:: DATA FOR PROCESSING ::
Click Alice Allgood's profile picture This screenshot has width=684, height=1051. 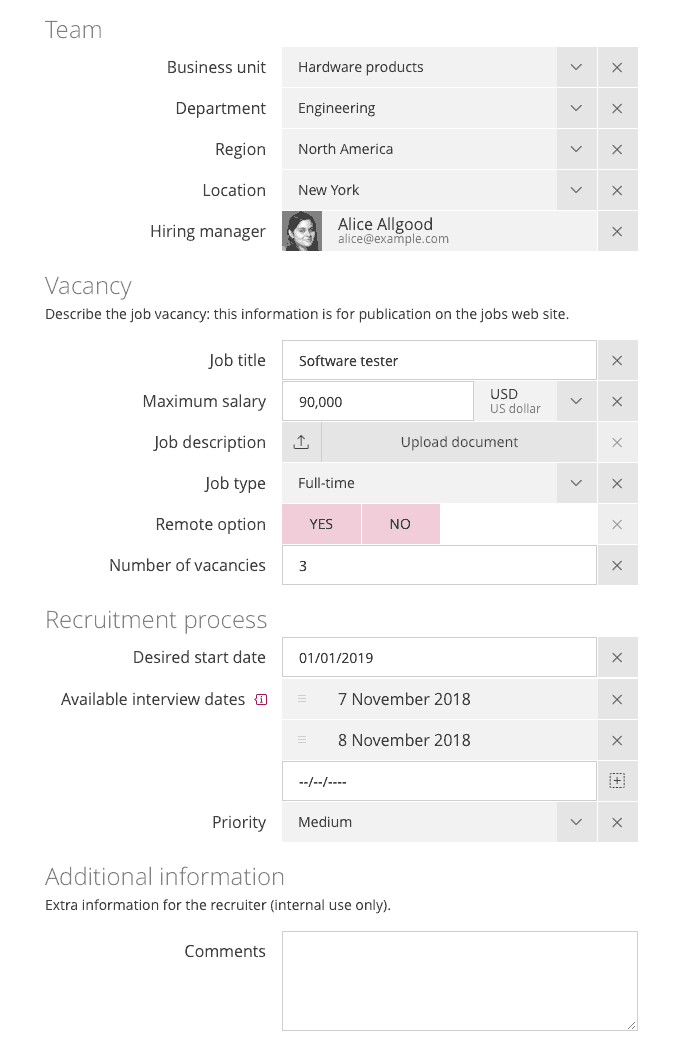[302, 230]
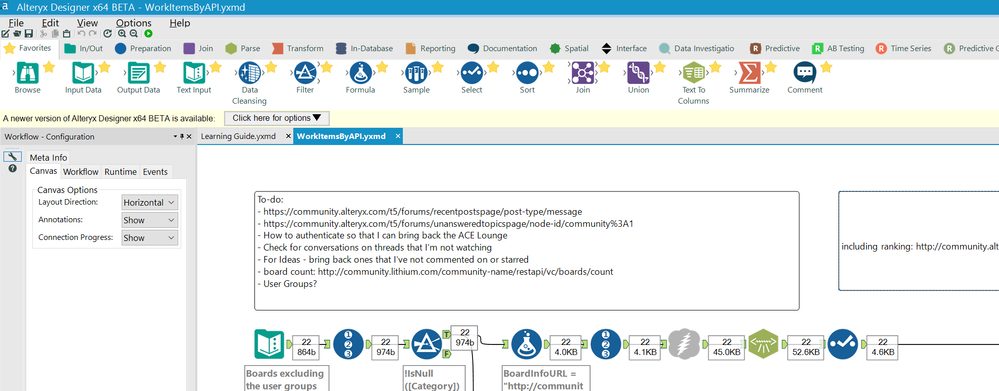Select the Filter tool in Favorites

point(305,73)
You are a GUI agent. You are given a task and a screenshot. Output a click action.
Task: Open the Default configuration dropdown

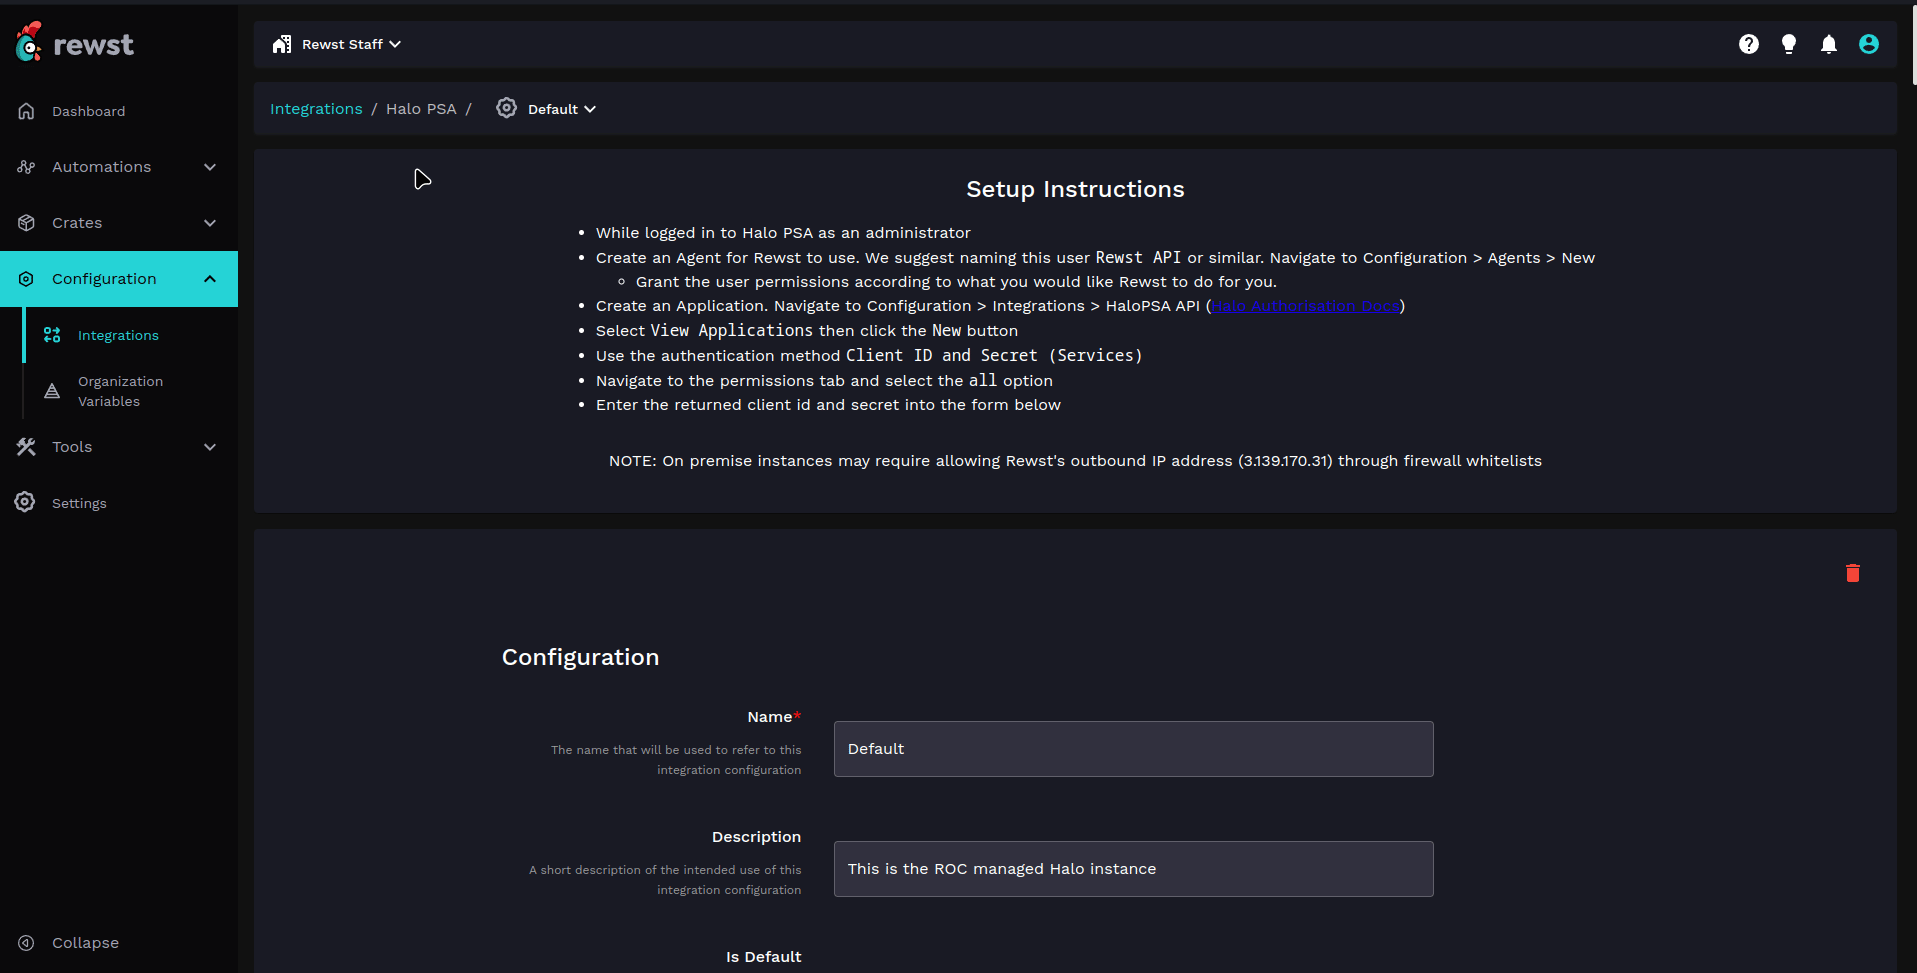click(561, 109)
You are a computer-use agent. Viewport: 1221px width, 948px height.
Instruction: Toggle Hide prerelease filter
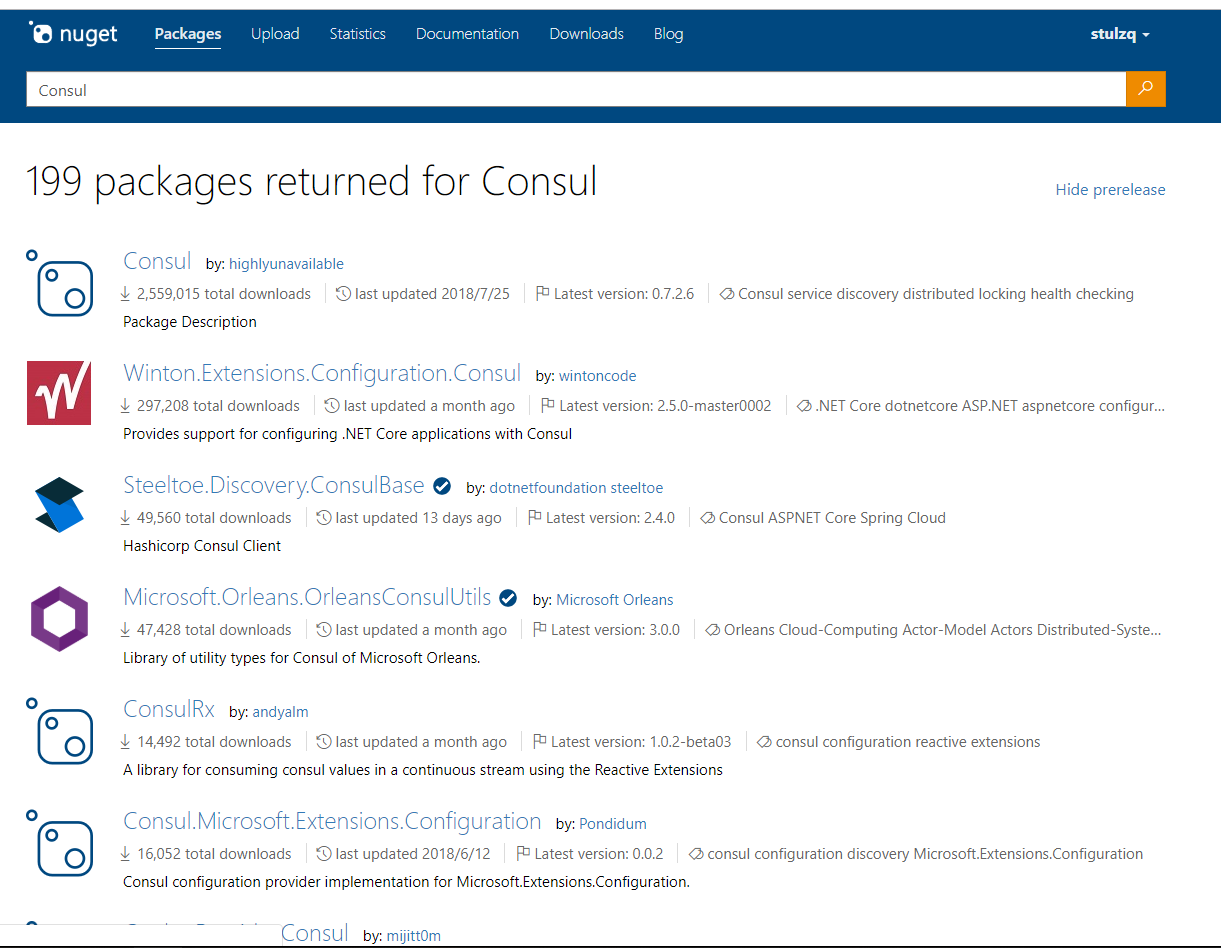(1110, 190)
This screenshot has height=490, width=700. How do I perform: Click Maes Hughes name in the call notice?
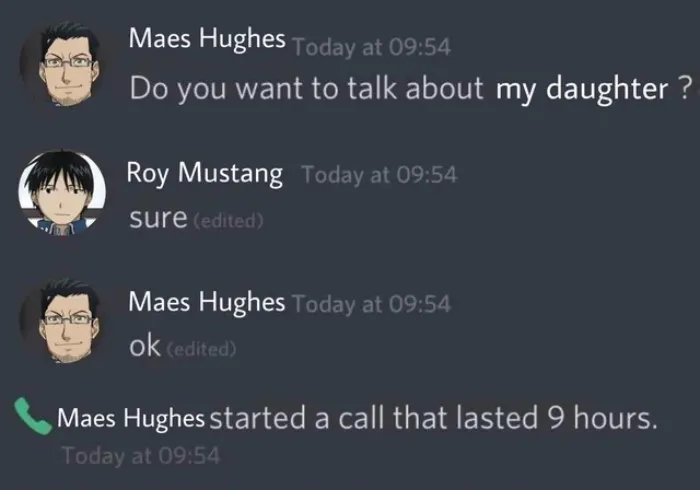pyautogui.click(x=131, y=418)
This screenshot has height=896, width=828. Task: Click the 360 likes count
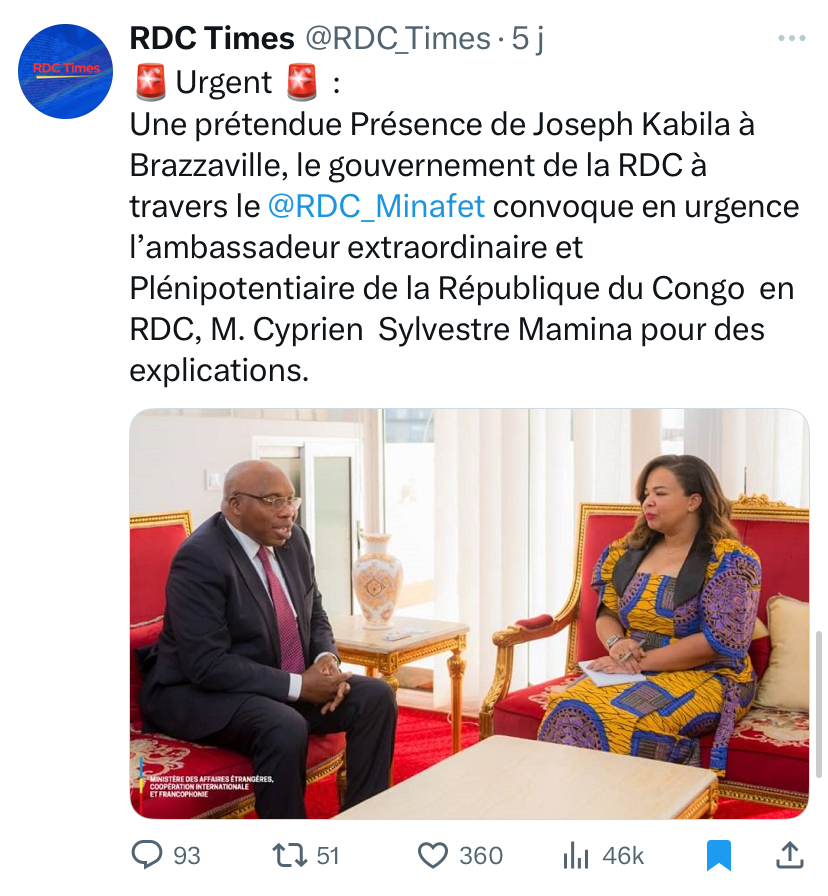click(481, 856)
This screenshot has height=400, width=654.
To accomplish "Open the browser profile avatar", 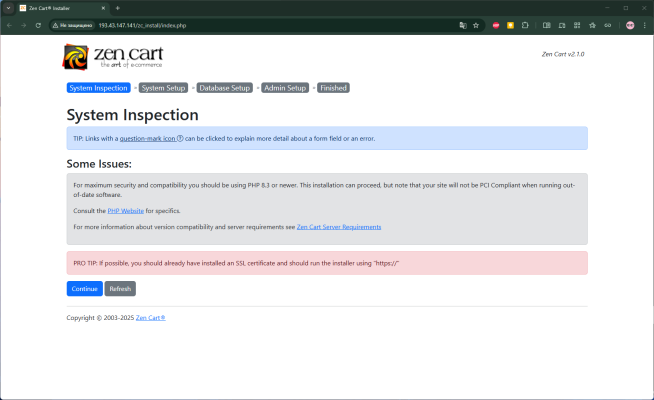I will [x=630, y=24].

:: TASK STATEMENT ::
Identify each line in the records above that contains the word "agent", and copy it out in full.

:: RESPONSE AREA ::
You are a GUI agent. You are given a task and a screenshot. Output a click action.
You are a computer-use agent. Viewport: 1221px width, 948px height.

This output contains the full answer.